Immediately the head of the ship was turned towards a little spot which appeared upon the water, a long way off. The report that there was something to be seen called every one to the side of the ship, and all eyes were fixed on that small speck on the waste of waters. There were many speculations as to what it was. Some said that it was a dead whale, others a smaller fish; a few insisted that it was the hull of a vessel, and there was one party of opinion that it was the top of a rock in the ocean, and were congratulating themselves that they had met with it in daylight and fine weather.
“But what do you think it is, Captain Willis?” asked Ellen Barrow.
“Why, young lady, I think it is a boat; but I am not surprised that so many people, not accustomed to look at objects on the water, where there is nothing to compare them with, should be mistaken. Those who fancy that it is a whale or the hull of a vessel think it is much farther off than it really is, while those who suppose it to be a small fish, believe it to be much nearer than it really is. It is only by comparing things together that we can estimate them properly.”
The breeze, although sufficient to fill the sails, was still very light, so that the ship moved but slowly through the water,—at the rate, perhaps, of a mile and a half or two miles in the hour, or, as sailors would say, two knots an hour. She was, therefore, a long time approaching the object. At last, Captain Willis, who had constantly kept his telescope turned towards it, pronounced it, without doubt, to be a boat.
“There appears to be no one in her, however,” he observed; “at least, I see no one’s head above the gunwale.”
“How strange that a boat should be out there all alone!” exclaimed Ellen Barrow.

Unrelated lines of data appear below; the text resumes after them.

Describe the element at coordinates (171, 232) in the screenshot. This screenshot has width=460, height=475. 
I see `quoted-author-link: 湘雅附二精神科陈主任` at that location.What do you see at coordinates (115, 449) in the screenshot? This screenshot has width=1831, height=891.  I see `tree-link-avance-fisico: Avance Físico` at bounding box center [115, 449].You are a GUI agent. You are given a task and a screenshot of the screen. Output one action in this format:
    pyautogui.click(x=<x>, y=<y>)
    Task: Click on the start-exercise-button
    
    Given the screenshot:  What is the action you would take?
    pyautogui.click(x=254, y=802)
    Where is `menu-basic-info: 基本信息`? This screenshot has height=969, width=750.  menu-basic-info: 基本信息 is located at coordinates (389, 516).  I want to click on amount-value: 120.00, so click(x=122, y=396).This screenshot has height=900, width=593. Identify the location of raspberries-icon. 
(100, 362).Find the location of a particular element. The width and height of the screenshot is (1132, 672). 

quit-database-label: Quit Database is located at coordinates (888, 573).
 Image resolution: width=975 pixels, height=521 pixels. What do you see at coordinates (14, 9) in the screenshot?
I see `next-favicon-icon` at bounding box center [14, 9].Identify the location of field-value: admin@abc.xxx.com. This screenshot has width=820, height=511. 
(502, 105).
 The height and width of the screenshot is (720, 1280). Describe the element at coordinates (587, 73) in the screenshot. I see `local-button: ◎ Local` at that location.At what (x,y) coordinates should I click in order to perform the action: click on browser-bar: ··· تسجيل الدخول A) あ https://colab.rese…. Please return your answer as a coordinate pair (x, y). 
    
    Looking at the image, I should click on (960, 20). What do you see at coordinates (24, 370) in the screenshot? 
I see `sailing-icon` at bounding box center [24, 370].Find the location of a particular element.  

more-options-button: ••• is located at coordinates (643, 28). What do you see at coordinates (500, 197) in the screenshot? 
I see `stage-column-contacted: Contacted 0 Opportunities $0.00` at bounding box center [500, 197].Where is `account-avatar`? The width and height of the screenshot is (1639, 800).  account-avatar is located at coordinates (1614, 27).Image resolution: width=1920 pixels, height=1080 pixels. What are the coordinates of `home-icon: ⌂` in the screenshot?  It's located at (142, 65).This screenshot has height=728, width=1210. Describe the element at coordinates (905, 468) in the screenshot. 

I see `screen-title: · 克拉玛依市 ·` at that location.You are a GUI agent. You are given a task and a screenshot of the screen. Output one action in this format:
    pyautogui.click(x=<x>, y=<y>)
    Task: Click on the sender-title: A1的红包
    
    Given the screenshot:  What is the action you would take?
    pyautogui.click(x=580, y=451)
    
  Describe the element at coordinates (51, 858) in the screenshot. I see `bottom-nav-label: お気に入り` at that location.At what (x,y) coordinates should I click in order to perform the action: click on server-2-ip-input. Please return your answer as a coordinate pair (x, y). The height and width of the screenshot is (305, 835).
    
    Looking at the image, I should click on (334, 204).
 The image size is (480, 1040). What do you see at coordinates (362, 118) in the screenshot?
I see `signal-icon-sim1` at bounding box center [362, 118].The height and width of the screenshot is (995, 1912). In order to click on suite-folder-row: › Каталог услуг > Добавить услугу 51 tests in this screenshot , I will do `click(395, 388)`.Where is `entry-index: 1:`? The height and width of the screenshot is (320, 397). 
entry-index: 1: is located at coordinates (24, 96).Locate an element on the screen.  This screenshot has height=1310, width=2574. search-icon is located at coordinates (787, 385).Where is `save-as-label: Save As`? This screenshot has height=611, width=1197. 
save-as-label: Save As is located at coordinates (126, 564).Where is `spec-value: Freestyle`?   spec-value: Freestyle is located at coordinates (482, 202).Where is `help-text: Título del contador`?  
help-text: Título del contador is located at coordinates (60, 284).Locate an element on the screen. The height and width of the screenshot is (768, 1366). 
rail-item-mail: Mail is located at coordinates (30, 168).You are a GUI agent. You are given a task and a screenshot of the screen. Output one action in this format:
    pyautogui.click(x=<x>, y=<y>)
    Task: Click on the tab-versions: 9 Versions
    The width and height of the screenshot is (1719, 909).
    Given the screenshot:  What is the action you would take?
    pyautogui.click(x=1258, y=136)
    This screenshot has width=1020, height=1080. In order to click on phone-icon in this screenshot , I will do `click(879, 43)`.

“Oh no; she has got adrift from a vessel, or has been driven off from some coast or other,” answered Captain Willis.
“There looks to me, sir, as if there were some people in the boat, though they don’t appear to be moving,” sung out the third officer from aloft.
“Mr Simpson, man the starboard quarter-boat, and lower her as we come up with the boat. We must have her alongside, and overhaul her, at all events.”
“Ay, ay, sir,” replied the mate; and soon afterwards the boat’s crew were seen coming aft to lower her into the water.